PASSAGE PROVIDED ->
BELL: The issue is not saving the poor—it’s saving us. When Jesus uses the word hell, He does not use the word with people who are not believers or not believing the right things. It is a warning to religious people that they are in danger of hell because of their indifference to the suffering of the world. So the parable of the rich man and Lazarus is not what heaven and hell are like. It’s a parable to rich people warning them that their apathy has them in danger. Heaven and hell are present realities that extend into the future.
For a lot of Americans, this is about the saving of their own soul. Recapturing God’s heart for the world. Otherwise I will end up not caring and not passionate.
#30 and #33, The Archbishop has addressed his letter to the Orthodox faithful not “everyone”. Also the PB does implicitly “quote from a scroll written 1900 years ago” – it only makes it appear that she could not be bothered with the book, chapter and verse. The first one is an example of a Bishop as a teacher of the scripture.
Both letters appear to be addressed to the faithful of the churches overseen by each leader. I don’t see how the PB’s letter can reasonably be viewed as an invitation to seekers or an altar call.
I don’t have any major objection to the Presiding Bishop’s message, I suppose. I have heard more vacuous stuff. But what gives me pause is the feel of it. It feels like I am reading one of those old 1980’s adolescent choose-your-own-adventure stories. Jesus seems to be whatever I want him to be, not meeting him where he is.
It is all too easy to try and read too much into the above letters, which are surely intended to be limited in scope. However, it is hard not to be struck by the difference in focus on Jesus as Exemplary Giver in the first and Jesus as Exemplary Recipient in the second. The first letter clearly indicates a higher Christology and expects us to emulate Christ’s Divine charity. The second sees our Lord as one who suffered and to whom we might, were we His contemporaries, offer charity. We are not exhorted so much to emulation of Him as to pity of Him, and pity of others, whom we might see as being like Him. It is hard to avoid the sense that in the first letter, we are asked to place ourselves under Him, while in the second, we are asked to place ourselves, in a way, over Him. This is not necessarily a corrupt approach, although, as demonstrated by medieval passion plays written specifically to goad the faithful through pity for the Lord to attack Jews (which phenomenon was much discussed some years ago when Gibson’s “The Passion” came out – note that the attitude of that film was much more like that of the first letter), it can be. The problem in the current context, is that this appears to be too much the approach proffered by TEC’s current leadership. I suspect that this explains some of the negativity of the reactions above. Mrs. Schori’s message is not a faithless or unchristian one, just more limited and problematic than that of the Archbishop.

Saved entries
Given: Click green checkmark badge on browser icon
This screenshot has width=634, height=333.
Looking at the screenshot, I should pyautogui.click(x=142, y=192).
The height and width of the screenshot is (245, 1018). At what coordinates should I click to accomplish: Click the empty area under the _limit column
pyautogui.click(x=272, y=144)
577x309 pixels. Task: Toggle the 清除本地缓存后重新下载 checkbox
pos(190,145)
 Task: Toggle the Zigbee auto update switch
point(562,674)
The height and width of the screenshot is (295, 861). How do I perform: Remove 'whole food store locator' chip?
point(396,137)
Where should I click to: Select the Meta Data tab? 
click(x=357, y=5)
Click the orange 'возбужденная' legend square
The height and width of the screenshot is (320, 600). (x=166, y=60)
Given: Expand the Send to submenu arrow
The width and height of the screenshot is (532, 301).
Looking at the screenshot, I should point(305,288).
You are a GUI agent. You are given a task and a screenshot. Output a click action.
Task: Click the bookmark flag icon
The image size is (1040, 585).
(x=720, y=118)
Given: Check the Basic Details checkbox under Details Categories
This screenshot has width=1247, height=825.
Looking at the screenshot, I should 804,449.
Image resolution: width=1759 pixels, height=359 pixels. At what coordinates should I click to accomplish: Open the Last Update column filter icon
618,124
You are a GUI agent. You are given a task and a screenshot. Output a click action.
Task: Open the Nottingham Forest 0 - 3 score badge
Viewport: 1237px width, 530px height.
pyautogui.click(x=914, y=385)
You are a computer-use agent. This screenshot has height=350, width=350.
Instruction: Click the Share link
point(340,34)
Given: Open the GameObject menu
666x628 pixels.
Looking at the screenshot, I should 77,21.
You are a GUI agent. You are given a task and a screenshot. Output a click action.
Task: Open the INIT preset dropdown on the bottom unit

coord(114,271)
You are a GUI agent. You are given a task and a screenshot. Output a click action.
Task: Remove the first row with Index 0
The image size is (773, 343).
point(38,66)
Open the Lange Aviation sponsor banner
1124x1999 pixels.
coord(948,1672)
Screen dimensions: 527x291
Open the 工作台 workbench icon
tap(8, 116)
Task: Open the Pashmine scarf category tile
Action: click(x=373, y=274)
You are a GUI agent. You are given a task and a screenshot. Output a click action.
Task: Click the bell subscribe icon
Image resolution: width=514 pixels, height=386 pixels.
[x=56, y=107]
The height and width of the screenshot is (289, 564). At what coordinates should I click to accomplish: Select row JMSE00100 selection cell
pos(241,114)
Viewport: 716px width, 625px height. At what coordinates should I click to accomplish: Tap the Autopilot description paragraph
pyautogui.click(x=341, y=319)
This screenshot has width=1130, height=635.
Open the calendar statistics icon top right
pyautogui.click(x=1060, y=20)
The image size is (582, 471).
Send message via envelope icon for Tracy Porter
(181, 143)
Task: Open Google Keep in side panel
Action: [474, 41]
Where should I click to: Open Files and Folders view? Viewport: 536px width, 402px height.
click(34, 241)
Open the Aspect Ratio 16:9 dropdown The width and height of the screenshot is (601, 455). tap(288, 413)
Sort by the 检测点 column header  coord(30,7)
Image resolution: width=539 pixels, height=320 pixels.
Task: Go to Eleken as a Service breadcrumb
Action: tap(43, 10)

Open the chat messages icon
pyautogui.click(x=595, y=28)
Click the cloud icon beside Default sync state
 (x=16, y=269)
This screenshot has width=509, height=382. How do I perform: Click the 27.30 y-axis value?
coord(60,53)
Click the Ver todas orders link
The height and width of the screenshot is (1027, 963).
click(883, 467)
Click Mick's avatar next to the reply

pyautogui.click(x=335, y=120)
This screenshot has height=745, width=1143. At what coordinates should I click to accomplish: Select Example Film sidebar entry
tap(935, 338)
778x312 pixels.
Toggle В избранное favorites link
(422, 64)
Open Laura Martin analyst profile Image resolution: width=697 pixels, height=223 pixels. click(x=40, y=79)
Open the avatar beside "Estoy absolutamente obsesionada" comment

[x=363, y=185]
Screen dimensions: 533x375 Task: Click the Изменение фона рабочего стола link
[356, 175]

EXERCISES TO COMPLETE ->
A: Answer these questions from the discussion of the two church letters:
(i) According to Bell, whom is Jesus warning when He uses the word hell?
(ii) To whom is the Archbishop's letter addressed?
(iii) What does reading the Presiding Bishop's message feel like to the commenter who has no major objection to it?
B: Reproduce the discussion of the two church letters word for word, beginning at the words "Both letters appear" and stopping after "an altar call.".

ANSWERS ->
A:
(i) Religious people, who are in danger of hell because of their indifference to the suffering of the world.
(ii) The Orthodox faithful.
(iii) Reading one of those old 1980's adolescent choose-your-own-adventure stories.

B:
Both letters appear to be addressed to the faithful of the churches overseen by each leader. I don’t see how the PB’s letter can reasonably be viewed as an invitation to seekers or an altar call.